■ Direction a
Swap "heading" for "title" and write out everything from the line containing "You are a GUI" down to the last of the entries, changing nothing else and leaving out the pictures.
────────────────
A store chain is facing a social media backlash and calls for a boycott after it angered mental health campaigners by appearing to mock bipolar disorders.
Joy, a clothes chain with 26 shops nationwide, was sent an image of a greeting card it stocks in one of its London stores, which a Twitter user found offensive.
Appealing to the store, the customer said the card, which had “don’t get mad, take lithium” scrawled on it, was “offensive to people with bipolar disorder”.
In response, Joy replied: “Then if you know anyone with bipolar disorder, don't buy it for them. PROBLEM SOLVED.”
When asked about the people with bipolar who may go in shopping for themselves, the shop said: “They'll like it one minute and hate it the next?”
In response to a question asking about the people “with bipolar disorder who see this in your store”, Joy said:
The seemingly off-the-cuff remarks were immediately censured as “shocking”, “disgusting” and “offensive stereotyping”, while a hashtag entitled #joycott called for a rejection of the retailer.
One Twitter user said: "I'm more appalled by your stigmatising responses than the card itself. I hope you're ashamed of yourself."
YouTube vlogger Alfie Deyes, 21, said: "This is not only a disgusting card to sell, but a VERY unprofessional way to speak to someone! Just no."
This afternoon, Joy apologised for the incident, saying that it often tries to be “irreverent” but sometimes gets it wrong.
────────────────
■ Direction b
Reproduce the article on the greeting card backlash word for word, everything from "In response to" down to "gets it wrong.".

■ Records supplied
────────────────
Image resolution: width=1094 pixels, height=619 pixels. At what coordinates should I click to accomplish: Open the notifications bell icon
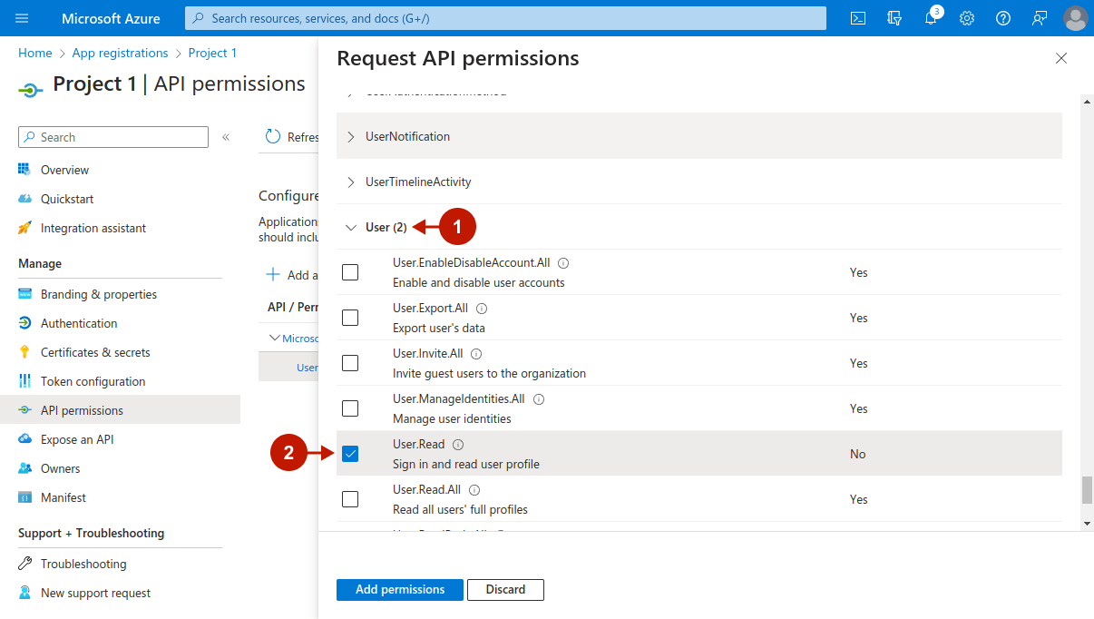point(931,18)
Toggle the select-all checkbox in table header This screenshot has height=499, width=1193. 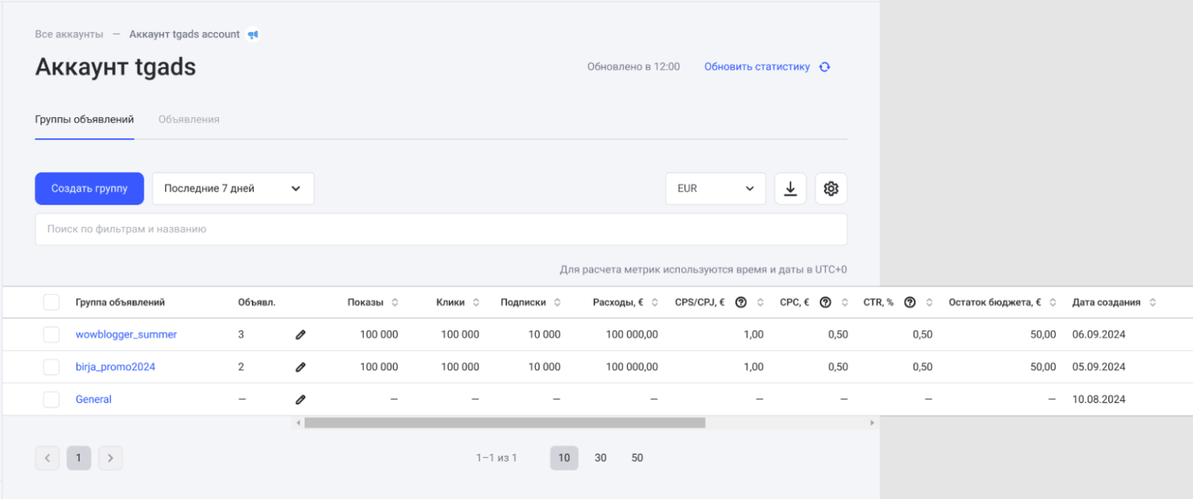pos(51,302)
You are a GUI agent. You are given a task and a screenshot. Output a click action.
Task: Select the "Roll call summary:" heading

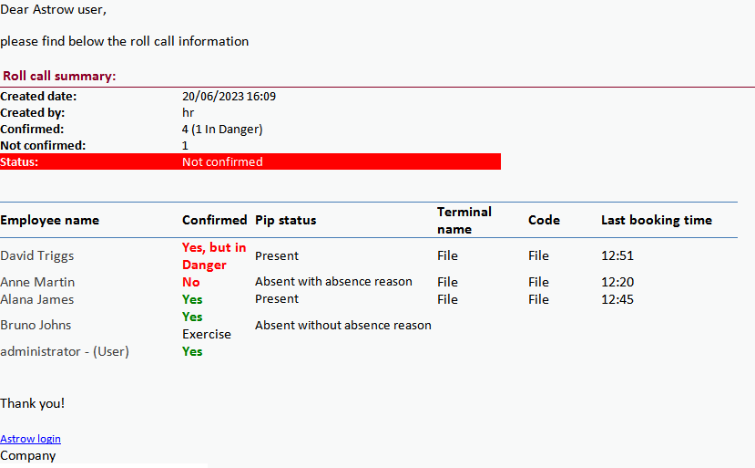point(59,76)
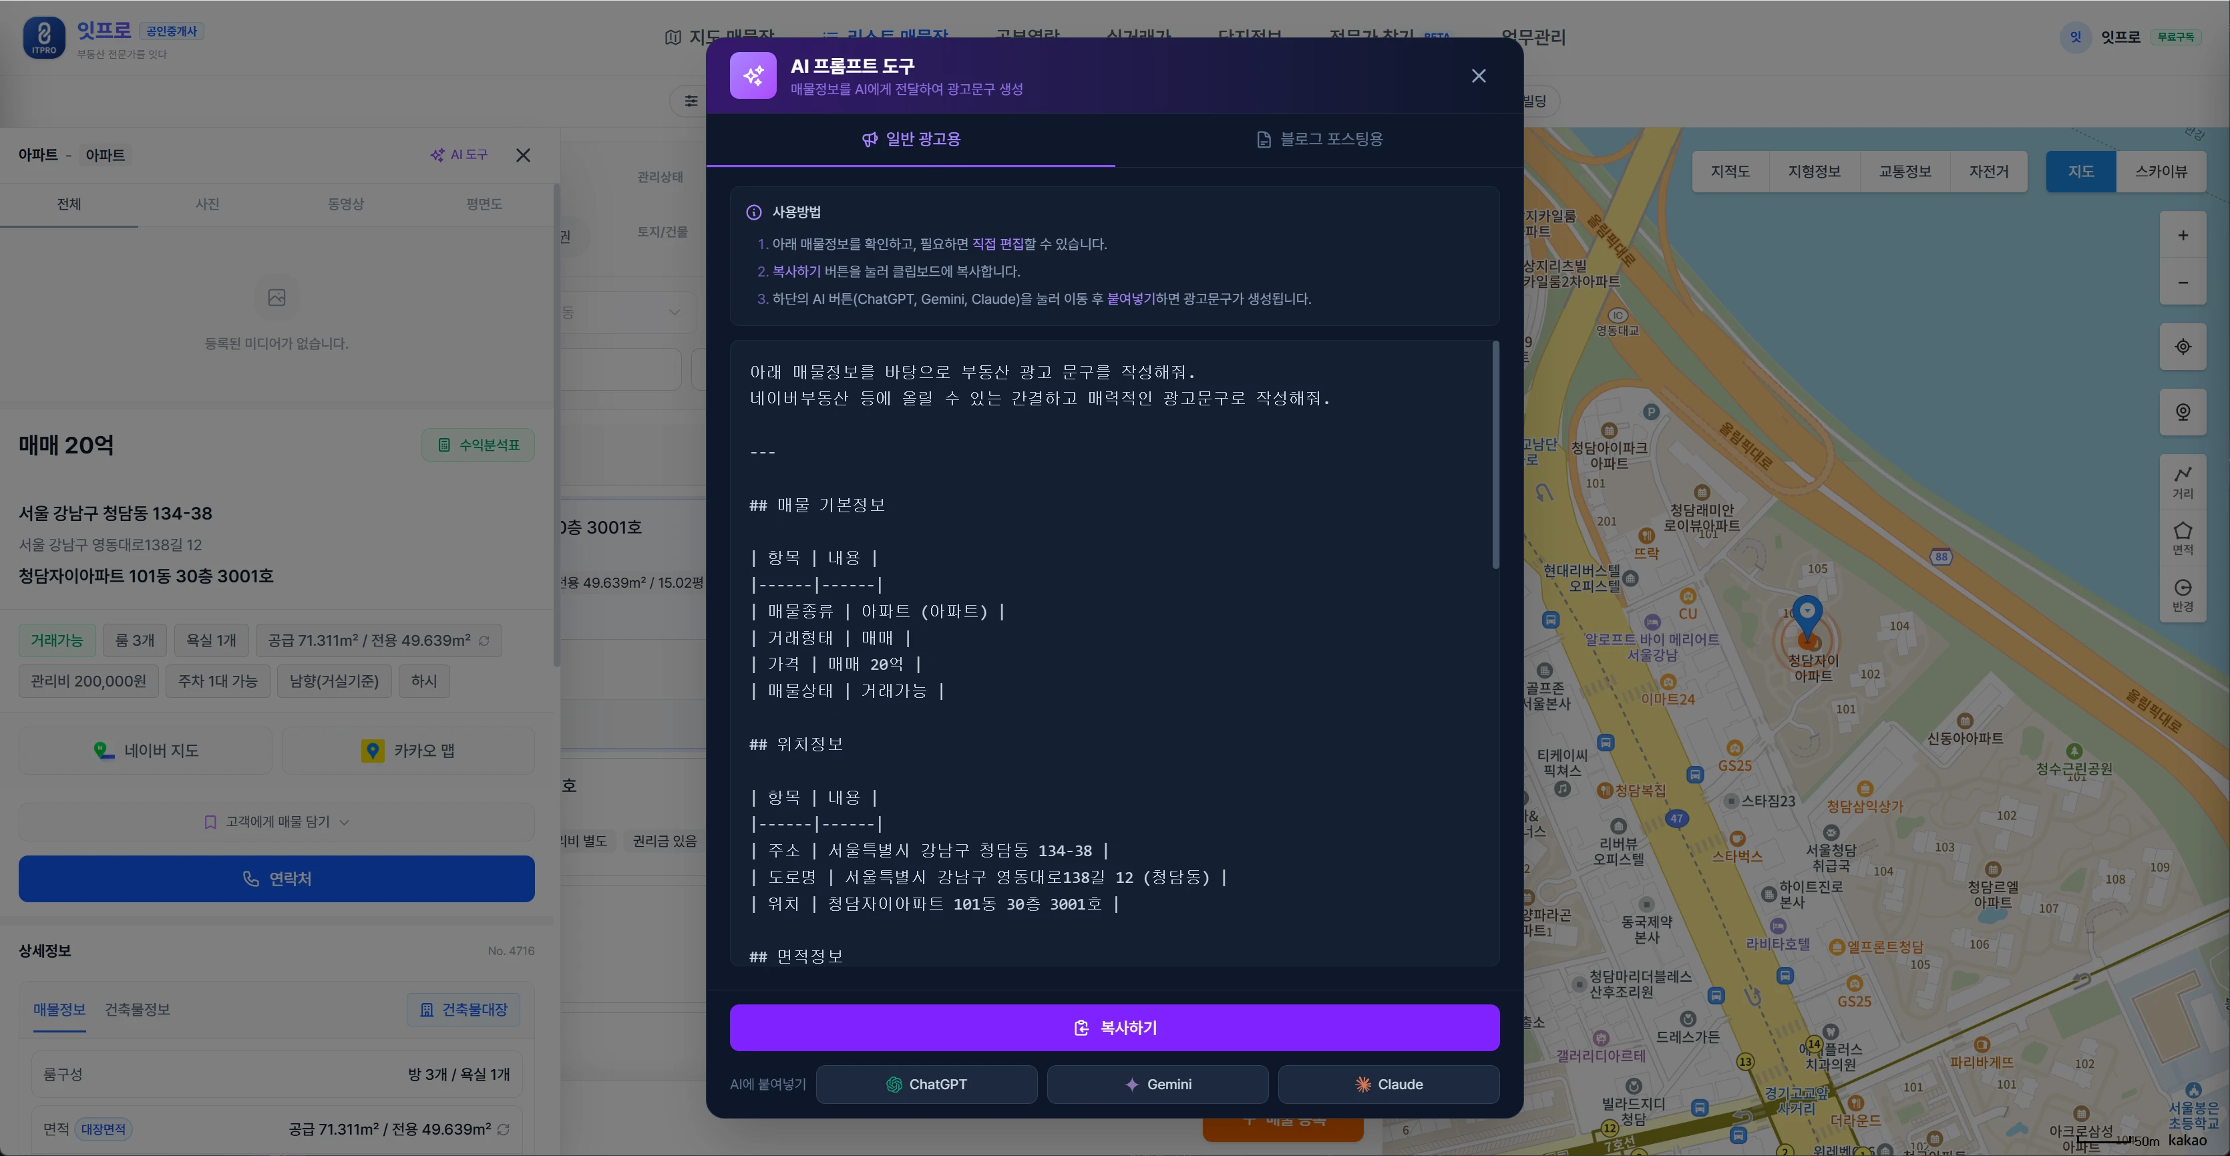Image resolution: width=2230 pixels, height=1156 pixels.
Task: Switch to 블로그 포스팅용 tab
Action: tap(1319, 139)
────────────────
■ Complete answer a
You are a GUI agent. You are given a task and a screenshot. Output a click action.
Task: Select the "Roll call summary:" title

point(59,76)
Image resolution: width=2230 pixels, height=1156 pixels.
Task: Switch to 블로그 포스팅용 tab
Action: tap(1319, 139)

■ Complete answer b
In response to a question asking about the people “with bipolar disorder who see this in your store”, Joy said:
The seemingly off-the-cuff remarks were immediately censured as “shocking”, “disgusting” and “offensive stereotyping”, while a hashtag entitled #joycott called for a rejection of the retailer.
One Twitter user said: "I'm more appalled by your stigmatising responses than the card itself. I hope you're ashamed of yourself."
YouTube vlogger Alfie Deyes, 21, said: "This is not only a disgusting card to sell, but a VERY unprofessional way to speak to someone! Just no."
This afternoon, Joy apologised for the incident, saying that it often tries to be “irreverent” but sometimes gets it wrong.